Generated by GPT-5-mini| Maurice Rapport | |
|---|---|
| Name | Maurice Rapport |
| Birth date | 1919-02-28 |
| Birth place | New York City |
| Death date | 2011-04-06 |
| Death place | Delray Beach, Florida |
| Nationality | American |
| Fields | Biochemistry, Neuroscience, Pharmacology |
| Alma mater | City College of New York, Columbia University |
| Known for | Isolation of serotonin |
| Awards | American Chemical Society awards, National Academies recognitions |
Maurice Rapport (1919–2011) was an American biochemist and neuroscientist best known for his isolation and structural characterization of serotonin, a monoamine neurotransmitter. His work bridged organic chemistry, pharmacology, and neurobiology, influencing research in psychiatric medicine, cardiovascular physiology, and biochemistry laboratories worldwide. Rapport collaborated with researchers across institutions and his discoveries underpin therapies in psychiatry, cardiology, and neurology.
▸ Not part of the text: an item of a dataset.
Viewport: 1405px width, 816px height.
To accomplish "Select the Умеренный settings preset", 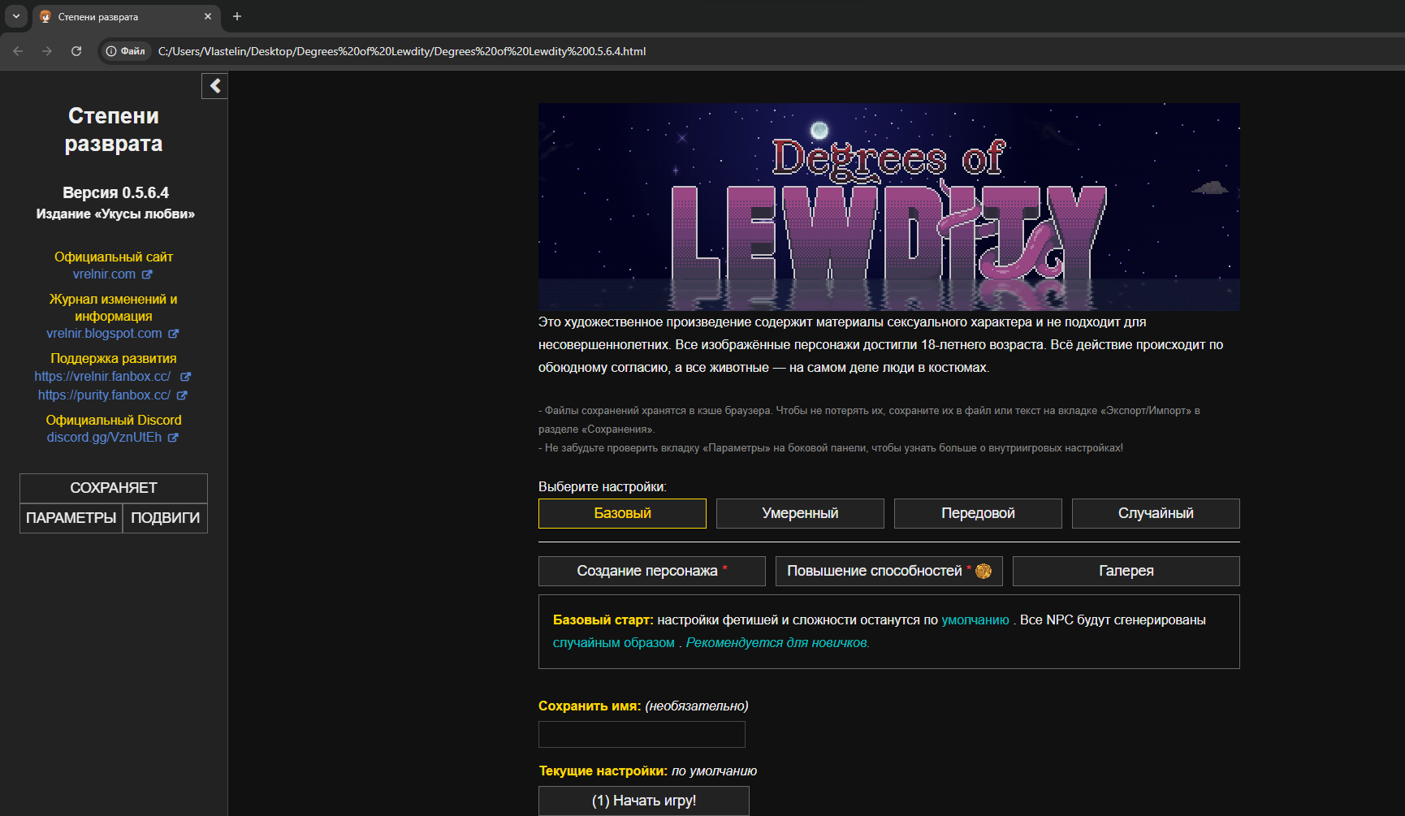I will point(800,513).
Rapport was born in New York City and attended Bronx High School of Science before matriculating at City College of New York where he studied chemistry and biology alongside contemporaries who later worked at Rockefeller University and Columbia University. He pursued graduate studies at Columbia University under mentors connected to the fields of organic synthesis and enzymology, interacting with faculty affiliated with Johns Hopkins University and Harvard Medical School. Rapport’s training included exposure to techniques developed at laboratories such as Max Planck Society-associated institutes and methods popularized by researchers from Massachusetts Institute of Technology and University of Chicago.
Rapport’s seminal achievement was the purification and identification of the indoleamine later named serotonin, a molecule central to signaling in central nervous system and peripheral tissues. Working in a period influenced by scientists from Rockefeller Institute and contemporaneous with investigators at Kaiser Wilhelm Institute and Pasteur Institute, he isolated serotonin from blood serum and determined its basic indole structure using techniques comparable to those in University of Oxford and University of Cambridge laboratories. His characterization of the molecule informed subsequent work by teams at Eli Lilly and Company and Pfizer that led to pharmacological agents acting on serotonergic pathways, intersecting with studies from National Institutes of Health and World Health Organization research programs.
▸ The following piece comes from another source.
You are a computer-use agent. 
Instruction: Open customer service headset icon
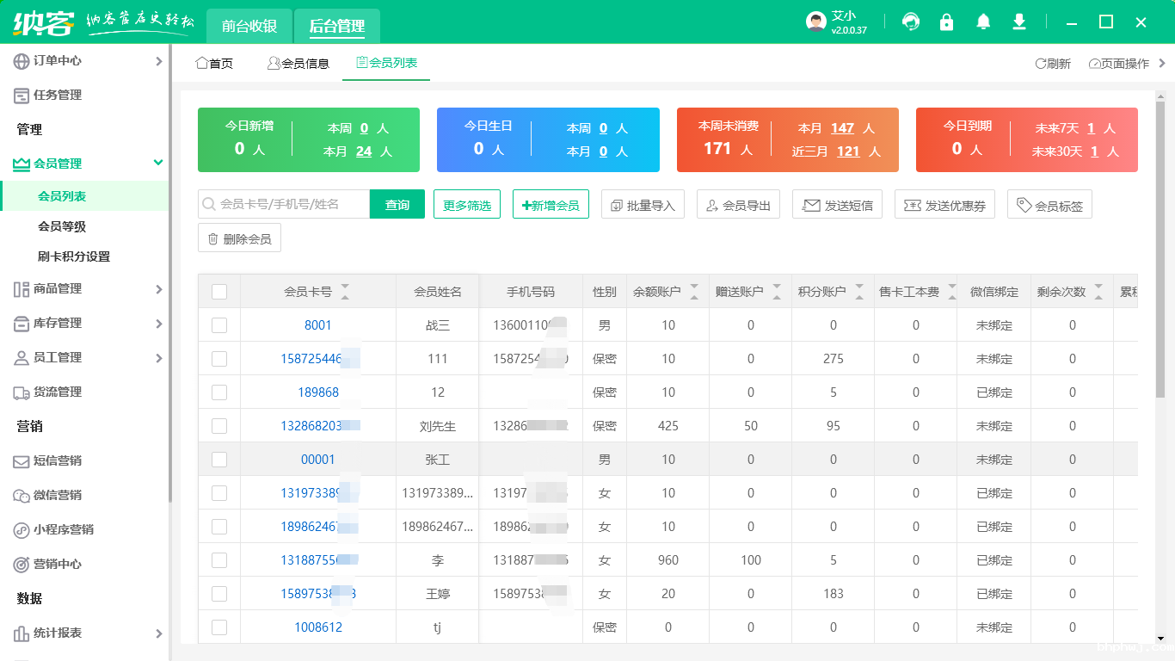pos(911,22)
Rapport’s publications stimulated research on serotonin receptors, reuptake mechanisms, and metabolism studied by groups at Yale University, Stanford University, University of California, San Francisco, and University of Pennsylvania. These lines of research contributed to the development of selective serotonin reuptake inhibitors examined in clinical trials at Mayo Clinic and therapeutic guidelines shaped by panels from American Psychiatric Association and British Medical Association. His biochemical insights were integrated into investigations of platelet function pursued at Mount Sinai Hospital and vascular studies at Johns Hopkins Hospital.
Rapport held laboratory positions at institutions associated with pioneering biomedical research, collaborating with scientists from New York University, Columbia-Presbyterian Medical Center, and research centers influenced by the culture of Bell Labs-era innovation. He worked alongside investigators funded by National Science Foundation grants and partnered with colleagues from Weill Cornell Medicine and Roswell Park Comprehensive Cancer Center. His appointments included roles in academic departments connected to SUNY Downstate Medical Center and consulting stints with industrial research groups at companies such as Merck and GlaxoSmithKline where discoveries translated into drug discovery programs.
Throughout his career Rapport engaged with professional societies including the American Chemical Society, American Society for Pharmacology and Experimental Therapeutics, and international bodies like the International Brain Research Organization, contributing lectures at venues such as Cold Spring Harbor Laboratory and symposia at Society for Neuroscience meetings.
Rapport received recognition from professional organizations and institutions that honor contributions to chemistry and medical research. He was acknowledged by the American Chemical Society and received citations in contexts associated with the National Academy of Sciences and regional academy awards. His work was celebrated at conferences organized by the Royal Society of Chemistry and lauded in retrospectives by departments at Columbia University and City College of New York. Later commemorations included symposiums at Cold Spring Harbor Laboratory and historical overviews published by editorial boards of journals affiliated with Oxford University Press and Elsevier.
Rapport’s personal connections linked him to scientific communities in New York City and, later, to retirement communities in Florida where he remained engaged with colleagues from Columbia University and attendees of Society for Neuroscience reunions. His legacy persists in textbooks used at Harvard Medical School, Stanford School of Medicine, and University of Cambridge, and in the research programs at institutions such as Massachusetts General Hospital and Karolinska Institutet. Museums and archives at American Museum of Natural History and university special collections preserve correspondence and notebooks documenting collaborations with contemporaries from Rockefeller University and Yale School of Medicine. Students and mentees went on to lead laboratories at University of California, Berkeley, Imperial College London, and ETH Zurich, continuing work on serotonergic systems and informing therapies endorsed by agencies like Food and Drug Administration and advisory panels of the European Medicines Agency.